Yet another woman has come forward saying she was brutally raped in Iraq while working for the U.S. contractor Kellogg Brown Root (KBR).
Dawn Leamon, who has two sons on active duty, says she was raped earlier this year by a U.S. soldier and a KBR colleague.
She will tell her horrific story to members of Congress today at a hearing of the Senate Committee on Foreign Relations.
Leamon says that following her rape, she spoke with a woman at the KBR Employee Assistance Program. "She discouraged me from reporting, saying, 'You know what will happen if you do,'" Leamon said.
Leamon says KBR then assigned full-time security guards to her which gave her no privacy to talk about the incident, and her movements around camp were restricted, yet her attackers' movements were unrestricted.
"KBR did little or nothing to restore my sense of safety after I reported being raped," said Leamon.
KBR release a statement today saying, "Ms. Leamon's allegations are currently under investigation by the appropriate law enforcement authorities. Therefore, KBR cannot comment on specifics of the allegations or investigation. The safety and security of all employees remains KBR's top priority. Any allegation of sexual harassment or assault is taken seriously and investigated thoroughly. As such, Ms. Leamon's allegations have been referred to law enforcement authorities and are being investigated accordingly."
Also at today's hearing, for the first time the Department of Justice is slated to answer questions on the investigation and prosecution of alleged sex crimes in Iraq and Afghanistan. No one has yet been charged in Leamon's case.
Last December, the department declined to send an official to testify before the House Judiciary Committee hearing on law enforcement efforts to protect U.S. contractors in Iraq.
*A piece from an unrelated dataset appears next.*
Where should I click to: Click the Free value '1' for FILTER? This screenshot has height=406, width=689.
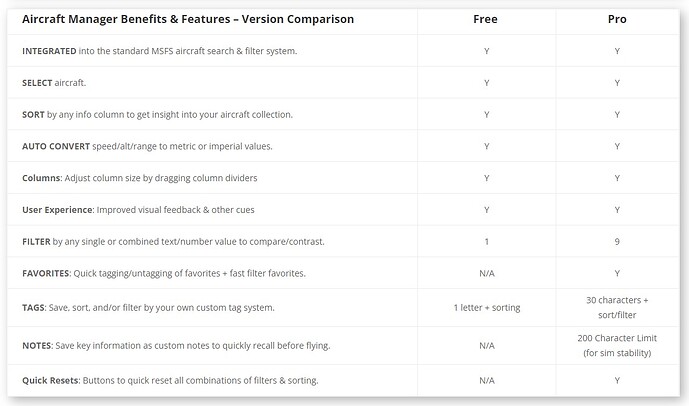coord(486,242)
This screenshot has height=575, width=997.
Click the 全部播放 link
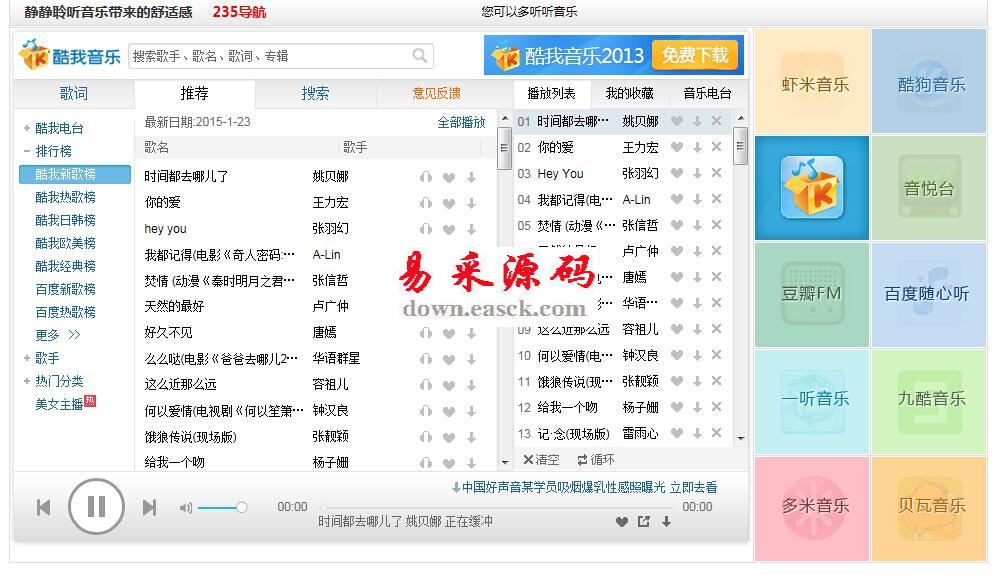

The hearing featured testimony by Jamie Leigh Jones, a young Texan woman who also says she was gang-raped while working for KBR in Iraq.
Like Jamie Jones, Leamon believes she was drugged before her attack.
In January, several lawmakers pounded the Justice Department for flatly refusing to answer their questions about how sexual assault cases in Iraq involving U.S. citizens are handled. "We still have heard nothing from your office," complained several Democratic senators, including presidential hopeful Barack Obama, D-Ill.
Now, sources says the Justice Department has agreed to send a representative to the Senate hearing entitled, "Closing Legal Loopholes: Justice for Americans Sexually Assaulted in Iraq and Afghanistan."
Meanwhile, Jamie Jones will receive the Susan McDaniel Public Awareness Award at the Congressional Victim's Rights Caucus Awards ceremony. There was a grand jury hearing in Florida concerning her case in January of this year, but no indictment has yet been filed.